The reason that Excel either doesn’t work or is extremely slow with large Snowflake tables such is because of a combination of how Excel Power Query works and a limitation of the Snowflake ODBC driver. Power Query is a really great idea in that it is intended to allow non-technical (or at least semi-technical) users connect to data and do some quite advanced data transformation and then consume the transformed data straight into Excel. Before Power Query you would have either needed to do the transformation in lots of formulae in the spreadsheet once the data was loaded, do it in some more complex SQL queries, or have a data engineer already do the transformation in the database before connecting Excel to it.
A basic concept of how Power Query works is that you connect it to some data, and then you build up the transformations one step at a time. To make it really simple for non-technical users, you don’t need to know any SQL, you just need the connection details for the database and it will then give you a list of tables. You then pick the first table you need, and build your transformation from there.
By default, Power Query does all of the transformation on the data in memory on your PC. For example, if you choose to convert a date/time value into just a date type, Power Query reads the date time value into memory on your PC, converts to date and shows the date on your screen and loads that converted date value into Excel. That sounds fine, right? Well, the problem is more obvious when you want to do some transformation such as “filter by previous 10 days” to only show the past 10 days data. If you have got 1 million rows of data in the table in Snowflake, which is the last 10 years sales data. You want to bring back into Excel only the last 10 days sales data, so that’s why you filter on previous 10 days on date. By doing these transformations in memory, now Power Query has to download all 1 million rows from the database, inspect the date on every row and filter out only those in the past 10 days. Now its slow.

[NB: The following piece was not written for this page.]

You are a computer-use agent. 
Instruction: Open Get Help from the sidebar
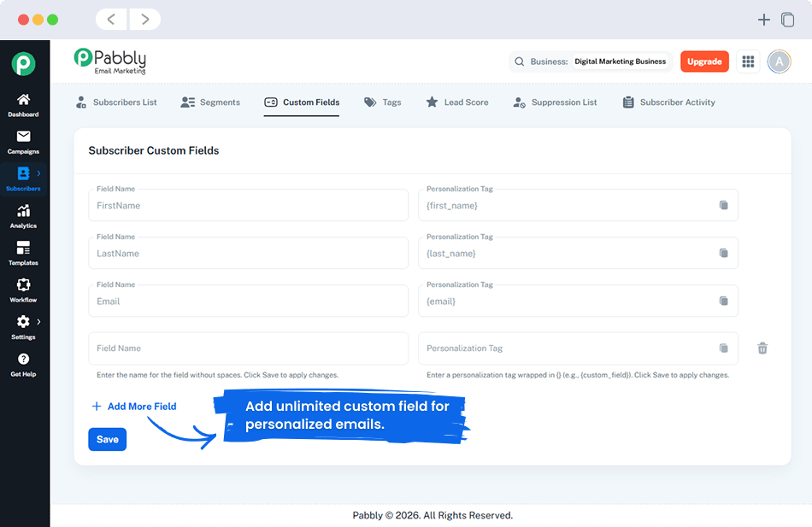[x=24, y=364]
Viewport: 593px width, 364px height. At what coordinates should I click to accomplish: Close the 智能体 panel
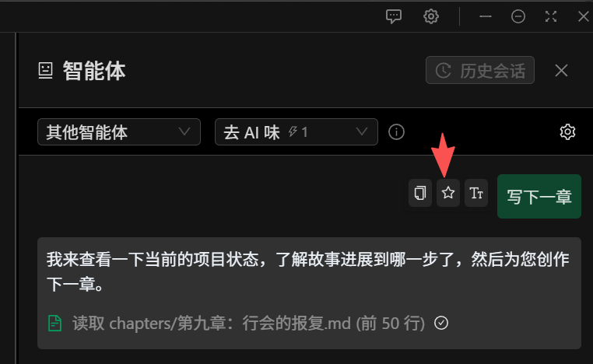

You would have though the clever people at Microsoft would have realised this, realised how useless Power Query would be in many cases when dealing with realistic volumes of business data? Well, they are clever and they did think about it.
There is a good reason why these transformation steps are done in memory, it is so that Power Query can support many different sources of data and still provide the same functionality for transformations. You can filter on a date and convert date/time to date whether the data source is Snowflake, a Microsoft Dynamics CRM system, or a CSV file. But in order to allow the transformation to perform a lot better and work with large and realistic volumes of data, it uses some functionality called Query Folding. Simply, this is where Power Query knows how to get the original data source to do the transformation on the data on its side before returning the data to Excel. With a traditional relational database such as Oracle or SQL Server, you write a SQL statement to select the data you want and if you need to filter only the last 10 days, you add a WHERE clause. Regardless of where you run the query from, the task of applying the WHERE and filtering the last 10 days data is always done at the database server, which is designed to do such things extremely efficiently and very fast. So regardless of how many rows of data are in the table, you only ever download and display the last 10 days data. If you were connecting Power Query to SQL Server and filtered on just the last 10 days data, Power Query would add the WHERE clause to the SQL that it sends to the database server, only the last 10 days data is downloaded, and no transformation is done in memory on your PC.
The task of doing the complicated Query Folding – working out how to convert the filter a business user has added in Power Query to the SQL or the language that the source data understands – is not entirely the responsibility of Power Query, it is something that the driver for the data source needs to enable. Which is exactly the problem with Snowflake, because the Snowflake driver you need to use with Excel Power Query is just a standard ODBC driver, and ODBC itself does not support Query Folding within Power Query in Excel.
So when you have got a lot of data in a table in Snowflake and you connect Excel to it using the ODBC driver and Power Query, it is really slow to work on that table because it is all done in memory and all the data has to be downloaded to your PC and transformed in memory.
The way of getting around this, is to construct a SQL query that does the important filtering to select only the rows you want, and use that SQL query in the data source. You can still then do transformations such as converting date/times to date in Power Query steps, but the important step of filtering out millions of unnecessary rows is done in SQL on the database server.